Two officials from Gaza’s Shifa Hospital, Director Mohammed Abu Selmiya and Managing Director Rami Mhanna, said the boy was killed by Israeli gunfire coming from across the Yellow Line. Abu Selmiya cited the report from the doctor who received Shandaghi’s body. Israel’s military said it had no knowledge of the incident.
But an uncle of the boy said he was killed by unexploded ordnance he had come across while playing. It was not immediately possible to reconcile the conflicting accounts.
Israeli troops almost daily open fire on Palestinians who come too close to the Yellow Line, often killing or wounding some, according to medical personnel and witnesses. The Israeli military says it fires warning shots if someone crosses the line and fires at anyone judged to be posing a threat to troops. It has acknowledged some civilians have been killed, including young children.

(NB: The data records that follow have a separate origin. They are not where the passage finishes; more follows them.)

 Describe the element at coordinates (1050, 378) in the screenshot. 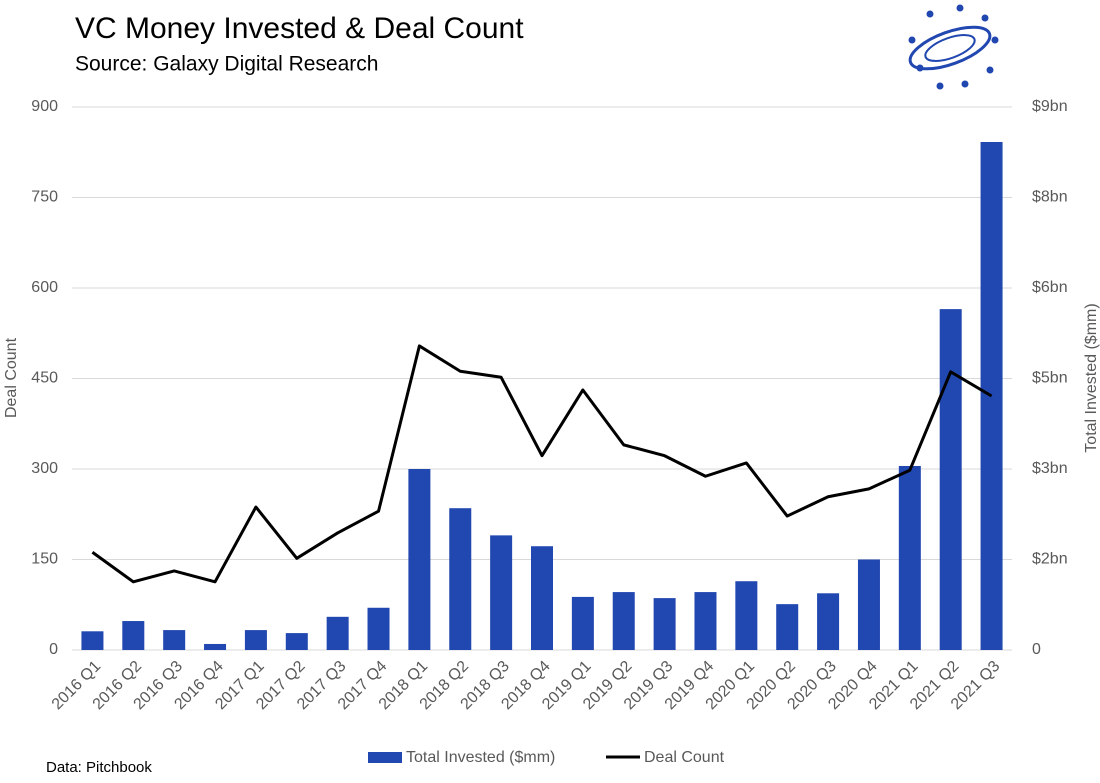

I see `y2-tick-label: $5bn` at that location.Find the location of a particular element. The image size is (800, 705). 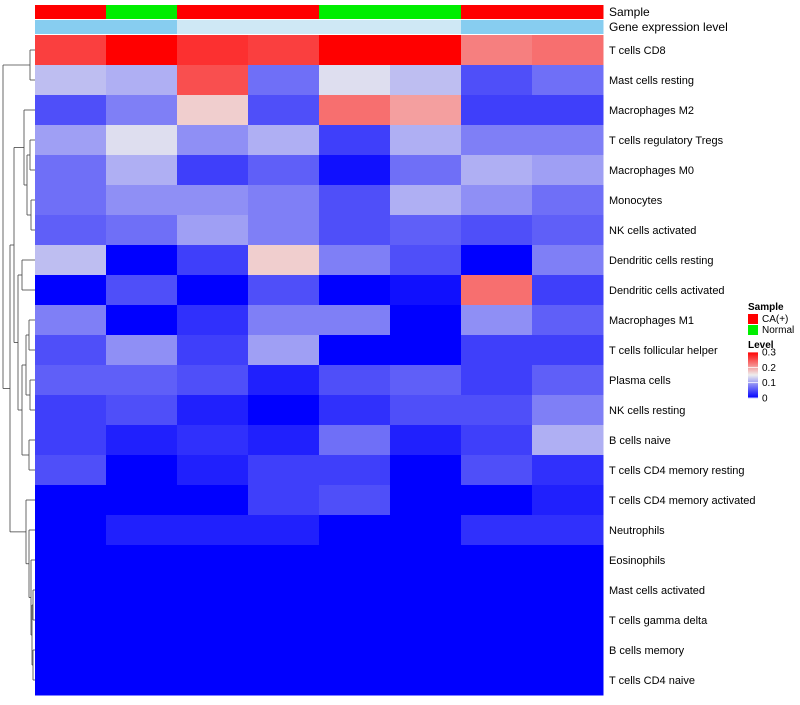

heatmap-cell-r11-c2 is located at coordinates (213, 380).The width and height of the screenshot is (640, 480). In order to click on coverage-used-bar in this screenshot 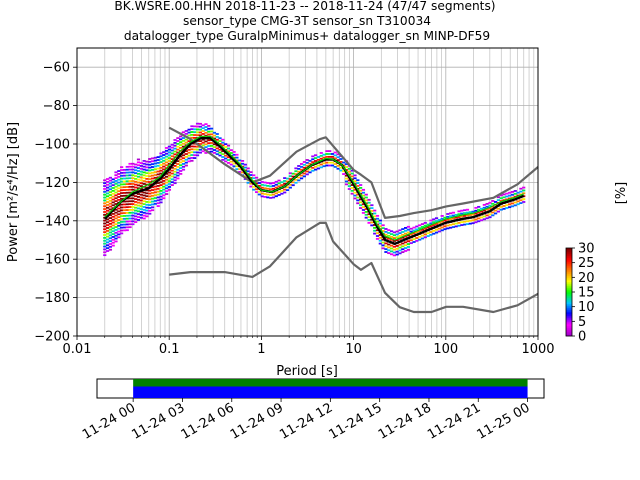, I will do `click(330, 383)`.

Since the ceasefire began, 416 Palestinians have been killed and 1,142 wounded in Gaza, according to the Health Ministry. The overall Palestinian death toll from the war is at least 71,271. The ministry, which does not distinguish between militants and civilians in its count, is staffed by medical professionals and maintains detailed records viewed as generally reliable by the international community.